Samuel Etienne |
À un peu plus d’un an de l’élection présidentielle, la classe politique a lancé l’offensive sur les nouveaux réseaux sociaux pour tenter de capter, sinon les votes, du moins l’attention des jeunes. Oubliez Facebook et Twitter, les spin doctors de l’Élysée, de Matignon et des états-majors des partis politiques ne jurent plus que par Instagram, TikTok ou Twitch. Ce dernier, réseau social préféré des gamers racheté en 2014 par le géant Amazon, vient de connaître une soudaine notoriété ces dernières semaines depuis que le journaliste Samuel Étienne y anime chaque jour depuis son domicile une longue revue de presse "La matinée est tienne". Twitch était jusqu’à présent utilisé par les joueurs de jeux vidéo pour se filmer et diffuser leurs parties en les commentant ; voilà que la plateforme est devenue un espace de débats en direct. C’est ce côté sans intermédiaire qui séduit évidemment les politiques – et les médias, désireux d’élargir leur audience, à l’instar de BFMTV qui a ouvert une chaîne, Le Télégramme, Challenges ou TF1 qui devrait suivre.
Hollande en défricheur
Première personnalité d’envergure à s’y être frotté : François Hollande. L’ancien président a répondu à l’invitation de Samuel Étienne et l’a retrouvé chez lui le 8 mars pour une interview sérieuse mais décontracté et décalée, au cours de laquelle François Hollande – sans masque et sans filtre – a multiplié anecdotes, confidences ("Mon plus grand regret, c’est de ne pas m’être représenté") et piques envers son successeur Emmanuel Macron. Les 2 h 30 de l’interview ont propulsé la chaîne à la première place mondiale de Twitch avec un pic à 84 000 personnes en direct. "L’essentiel, c’est la confirmation que Twitch, s’il est bien utilisé, peut se révéler un formidable outil d’information, d’échanges, de débats, en toute intelligence, dans le respect, dans la bienveillance. À suivre donc… avec peut-être d’autres surprises" se réjouissait Samuel Étienne dans la foulée, en annonçant la participation ce dimanche à 18 heures… du Premier ministre Jean Castex. L’ex-maire de Prades qui n’a pas la répartie de François Hollande ni les mêmes responsabilités puisqu’il conduit le gouvernement, parviendra-t-il à tirer son épingle du jeu ? Difficile à dire. Autre poids lourd politique que Samuel Étienne veut accrocher à son palmarès : Marine Le Pen. L’animateur de Questions pour un champion avait affirmé qu’il ne voulait pas donner la parole aux extrêmes, avant de faire machine arrière et d’inviter la patronne du RN, qu’il est prêt à recevoir, mais pas chez lui.

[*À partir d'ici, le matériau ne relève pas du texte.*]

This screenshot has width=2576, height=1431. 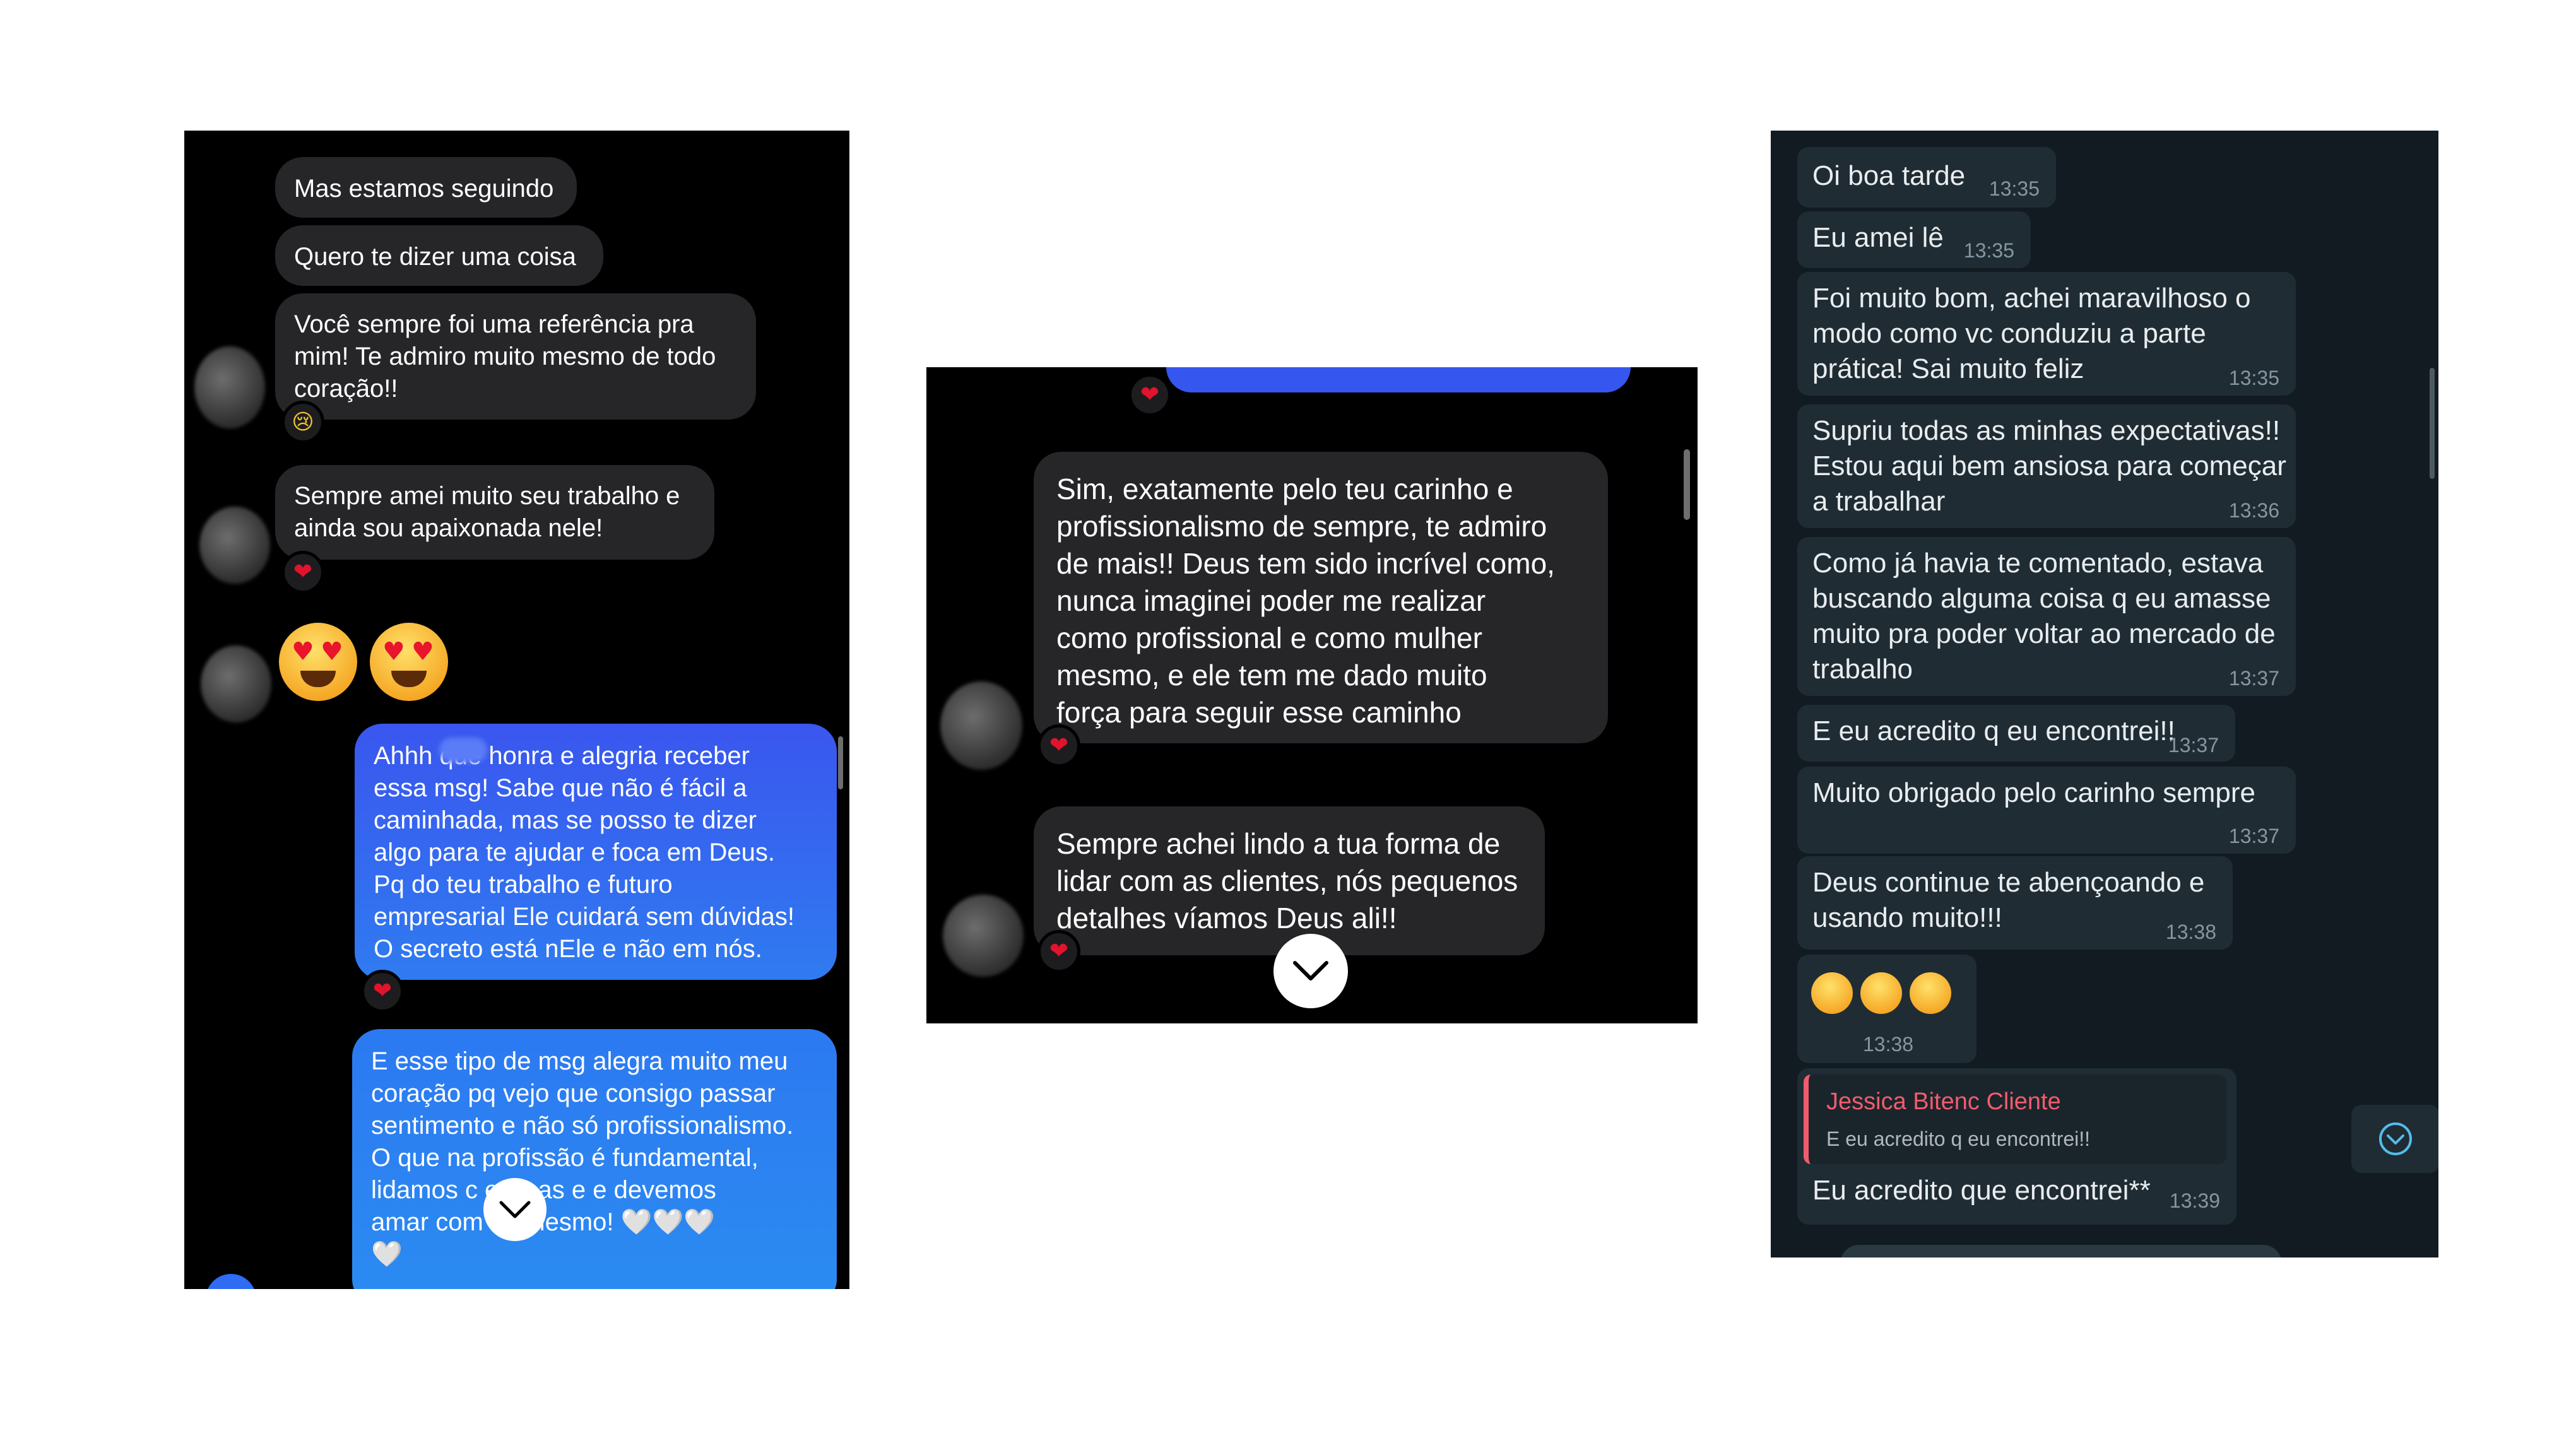 I want to click on message-text: Muito obrigado pelo carinho sempre, so click(x=2034, y=792).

Politisation à double tranchant
La politisation de Twitch n’est en tout cas guère du goût de ses utilisateurs historiques, qui accusent Samuel Étienne de "pourrir" la plateforme. "J’entends la colère d’une partie de la communauté Twitch, pour qui cet espace devrait être préservé de la politique et plus encore de la parole gouvernementale [mais] Twitch est un espace de liberté [et] mon pari, c’est [qu’il] peut-être un outil de dialogue, d’échanges, de débats", a-t-il plaidé.

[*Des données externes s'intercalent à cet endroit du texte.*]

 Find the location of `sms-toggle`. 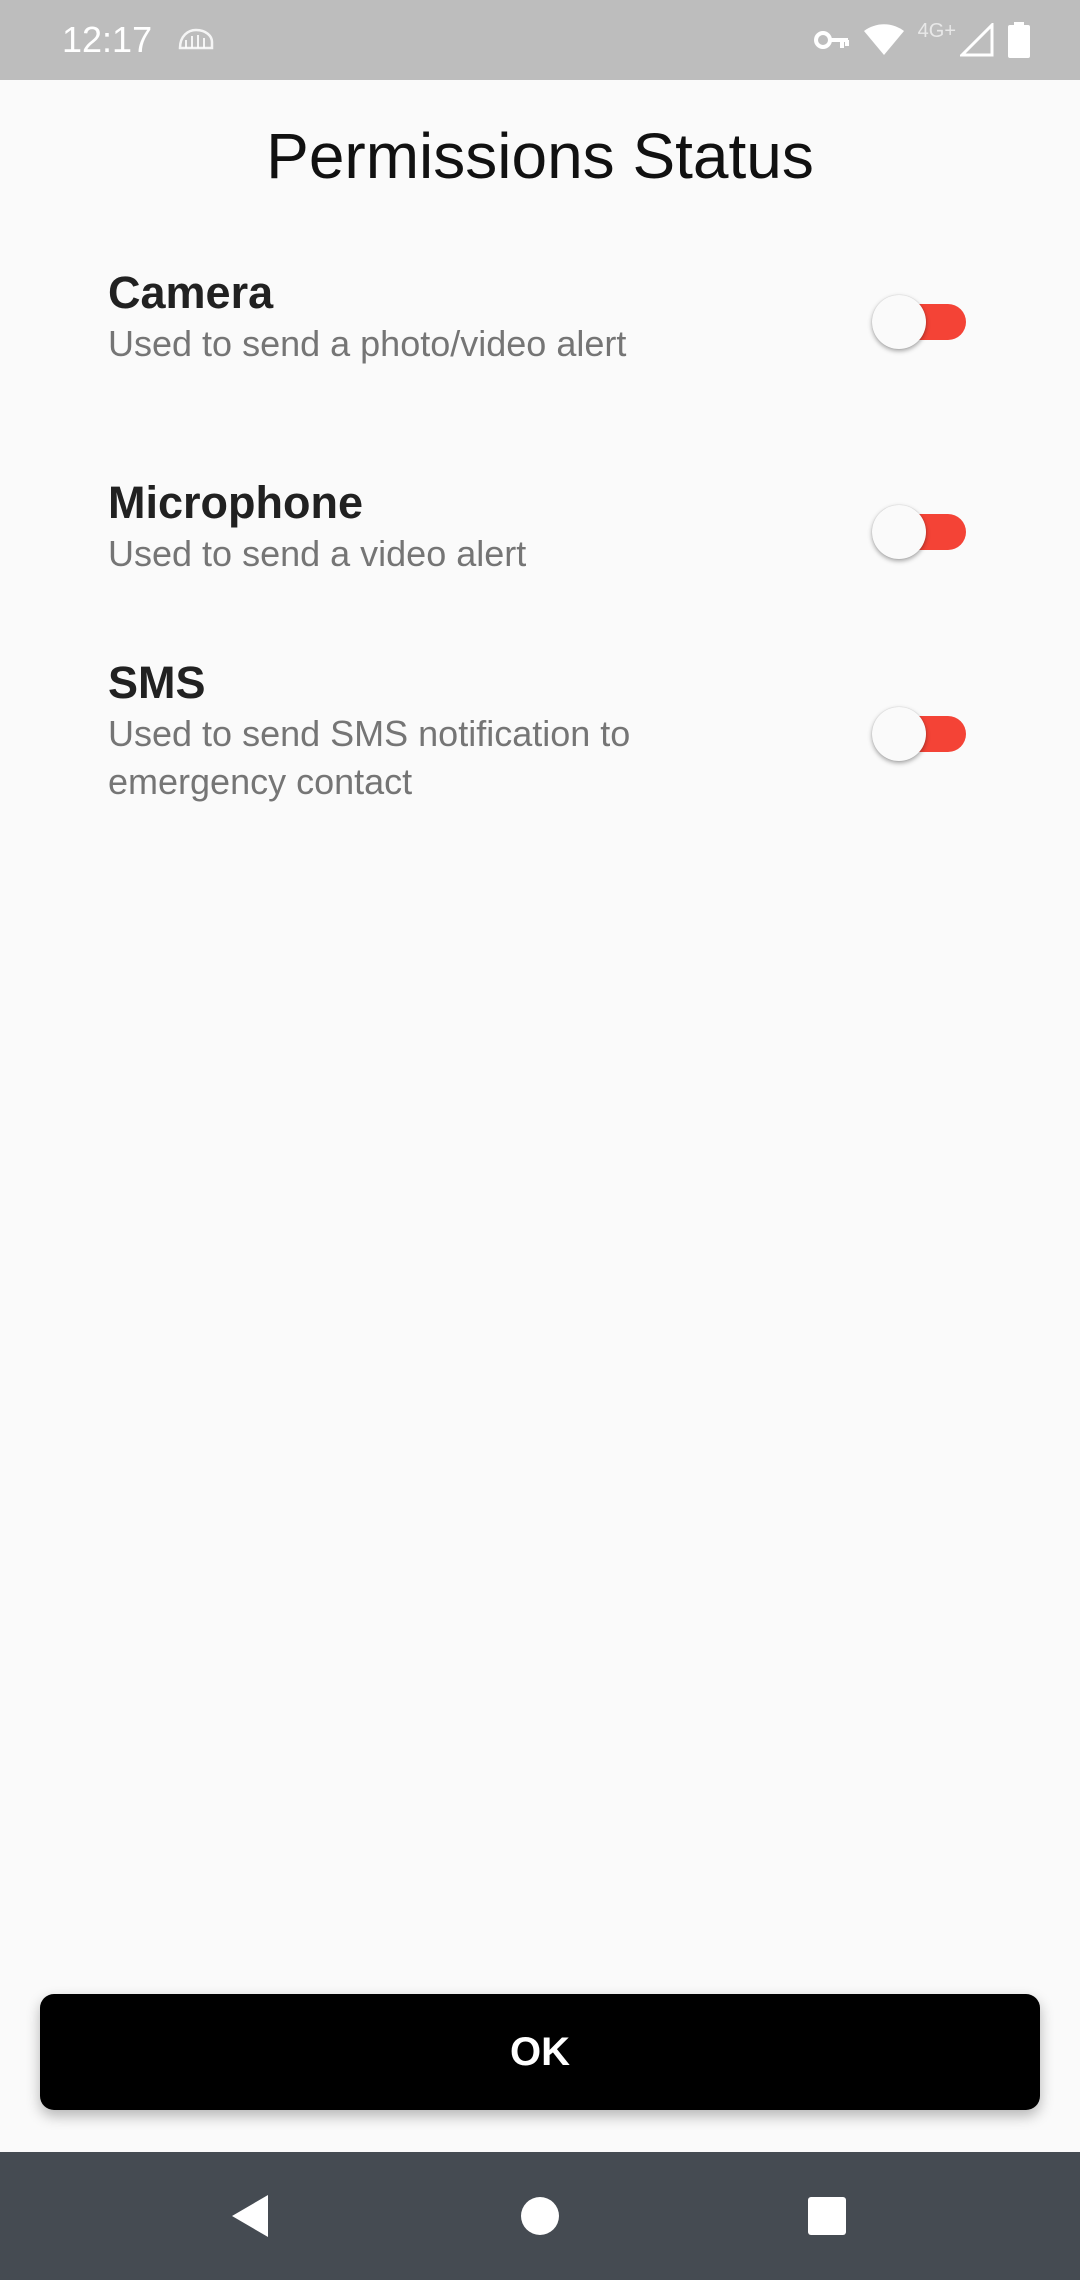

sms-toggle is located at coordinates (920, 734).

L’entrée du politique sur Twitch comme auparavant sur TikTok ou Instagram, tout comme le recours à des influenceurs (le 19 février, Emmanuel Macron a mis au défi McFly & Carlito, un duo de YouTubeurs parmi les plus influents de France) donne en tout cas un avant-goût de ce que sera la campagne présidentielle. Tous les partis et particulièrement La République en Marche peaufinent des stratégies numériques en ce sens, qui pourraient toutefois s’avérer contre-productives car jugées pas naturelles par les utilisateurs des réseaux sociaux. "Les politiques français détournent la raison d’être des réseaux sociaux", en en faisant un outil de communication, au lieu "d’en respecter la culture" faite d’échanges horizontaux. Une offensive qui passe mal, surtout "après avoir passé plusieurs années à parler des réseaux sociaux comme d’une menace", explique Philippe Moreau-Chevrolet, expert en communication politique et professeur à Science Po. Derrière le buzz grisant, les politiques pourraient donc essuyer de désagréables retours de bâton et goûter aux bad buzz.